Digestion, sommeil, stress : que peut-on en attendre de ce thé sans théine ?

Gros plan sur du rooibos dans une tasse

Le rooibos a sa place en fin de repas et en soirée. Une partie de l’effet vient de sa composition. L’autre vient du simple fait de s’accorder une pause.

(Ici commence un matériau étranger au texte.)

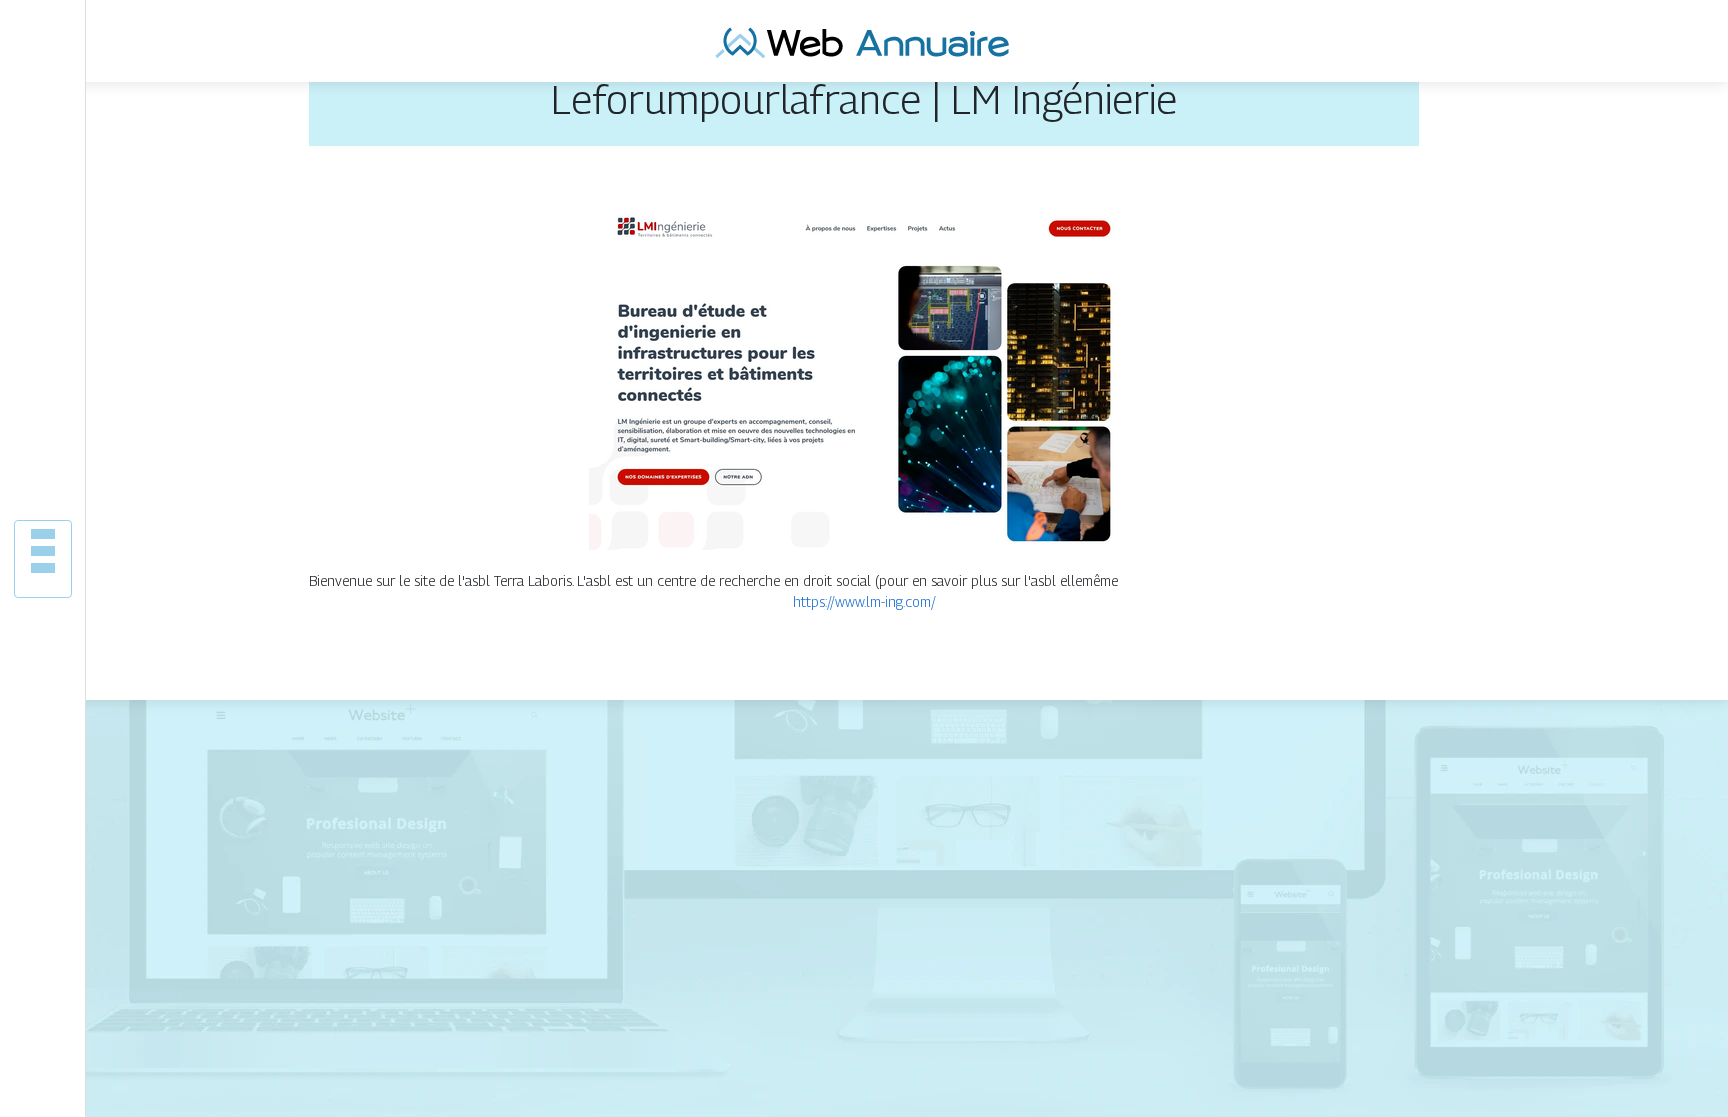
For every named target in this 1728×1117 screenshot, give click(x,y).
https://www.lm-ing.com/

Digestion un peu plus confortable

Pas de caféine pour agresser un estomac déjà sollicité. Peu de tanins pour irriter les muqueuses. La chaleur de la boisson détend le ventre. Certains lui attribuent un léger effet antispasmodique contre les ballonnements ou les crampes ; les preuves scientifiques manquent, mais le risque est nul. Le rooibos accompagne la digestion sans prétendre la transformer. En cas de troubles digestifs sérieux, mieux vaut consulter.

Un allié potentiel du sommeil et de la détente

L’absence de caféine évite les difficultés d’endormissement. On conserve le plaisir d’une boisson chaude sans la stimulation.

Le rituel compte autant que le contenu de la tasse. Faire chauffer l’eau, verser, s’asseoir. Le cerveau reçoit le signal : le rythme ralentit. Certains composés du rooibos auraient peut-être un effet relaxant léger. La recherche reste prudente. Mieux vaut considérer le rooibos comme une boisson compatible avec le sommeil qu’un somnifère naturel. En cas d’insomnies persistantes, le problème se situe ailleurs.

Cœur, glycémie, cerveau : ce que disent les études sur le rooibos

Le rooibos fait baisser le LDL et stabilise les triglycérides chez ceux qui en boivent régulièrement. C’est ce que montrent plusieurs études. L’aspalathine, elle, agit sur le sucre sanguin et la sensibilité à l’insuline, un levier intéressant pour prévenir le diabète de type 2. Les polyphénols auraient aussi un effet protecteur sur les neurones en freinant le stress oxydatif.

Ces résultats sont encourageants, mais méritent d’être nuancés. Les doses testées en laboratoire ne correspondent pas toujours à deux tasses quotidiennes. Les échantillons sont parfois modestes. Et les études à grande échelle manquent encore. Le rooibos va probablement dans le bon sens, mais il ne remplace ni un traitement ni un suivi médical. En cas de cholestérol problématique, un avis médical reste nécessaire.

Y a-t-il des risques ou des contre-indications ?

Pour une personne en bonne santé, aucun souci particulier. Le rooibos se tolère bien et peut se boire quotidiennement.

Quelques limites de bon sens : inutile d’en consommer deux litres par jour pendant des mois. En cas de maladie chronique (cœur, reins, foie, diabète) ou de traitement médicamenteux au long cours, un avis médical est préférable avant d’en faire une consommation importante. 

Pendant la grossesse ou l’allaitement, la modération reste de mise, même si le rooibos figure parmi les alternatives conseillées au thé et au café.

Comment profiter au mieux des bienfaits du rooibos ?

Le boire nature ou à peine sucré. Sa douceur naturelle se suffit à elle-même, le sucre masque plus qu’il n’apporte.

  • Varier les moments : en journée pour remplacer un café, le soir pour marquer la transition vers le coucher, glacé l’été. Le rooibos s’adapte à tous les contextes.
  • Garder des attentes réalistes. Une infusion ne compense pas une alimentation déséquilibrée, des nuits trop courtes ou l’absence d’activité physique. Le rooibos trouve sa place dans un quotidien déjà équilibré, mais il n’en crée pas un à lui seul.